Steven Kerckhoff
Steven Paul Kerckhoff is a professor of mathematics at Stanford University, who works on hyperbolic 3-manifolds and Teichmüller spaces.
He received his Ph.D. in mathematics from Princeton University in 1978, under the direction of William Thurston. Among his most famous results is his resolution of the Nielsen realization problem, a 1932 conjecture by Jakob Nielsen. Along with William J. Floyd, he wrote large parts of Thurston's influential Princeton lecture notes, and he is well known for his work in exploring and clarifying Thurston's hyperbolic Dehn surgery.
Kerckhoff is one of four academics from Stanford University, along with Gunnar Carlsson, Ralph Cohen, and R. James Milgram, who were instrumental in developing the controversial California Mathematics Academic Content Standards for the State Board of Education.
Selected publications
- Kerckhoff, Steven P.; Thurston, William P., Noncontinuity of the action of the modular group at Bers' boundary of Teichmüller space. Inventiones Mathematicae 100, no. 1, 25–47.

AIM OF THE EXERCISE
Revise the Steven Kerckhoff text: begin at "Selected publications" and stop after "no. 1, 25–47.", replacing "modular group" with "mapping class group". None of the material is needed.

THE DATA
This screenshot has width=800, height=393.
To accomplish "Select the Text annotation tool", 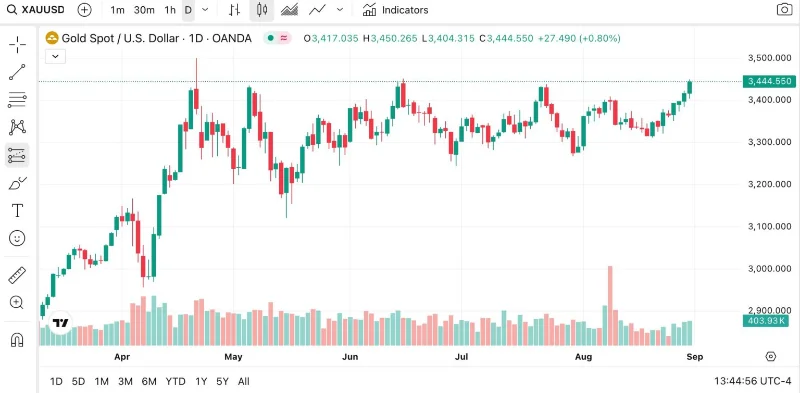I will pyautogui.click(x=17, y=210).
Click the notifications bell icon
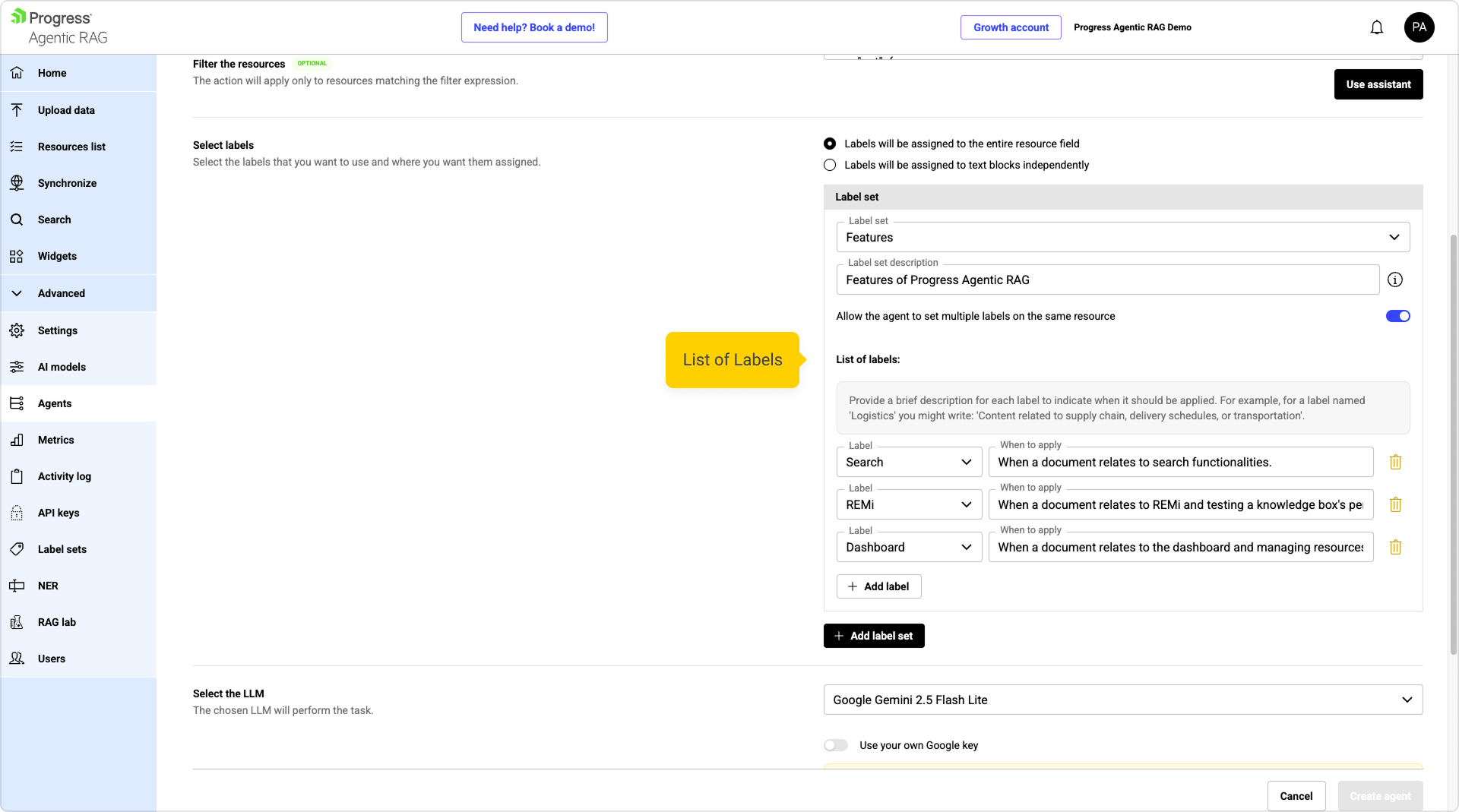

SOLUTION TO THIS EXERCISE
Selected publications
- Kerckhoff, Steven P.; Thurston, William P., Noncontinuity of the action of the mapping class group at Bers' boundary of Teichmüller space. Inventiones Mathematicae 100, no. 1, 25–47.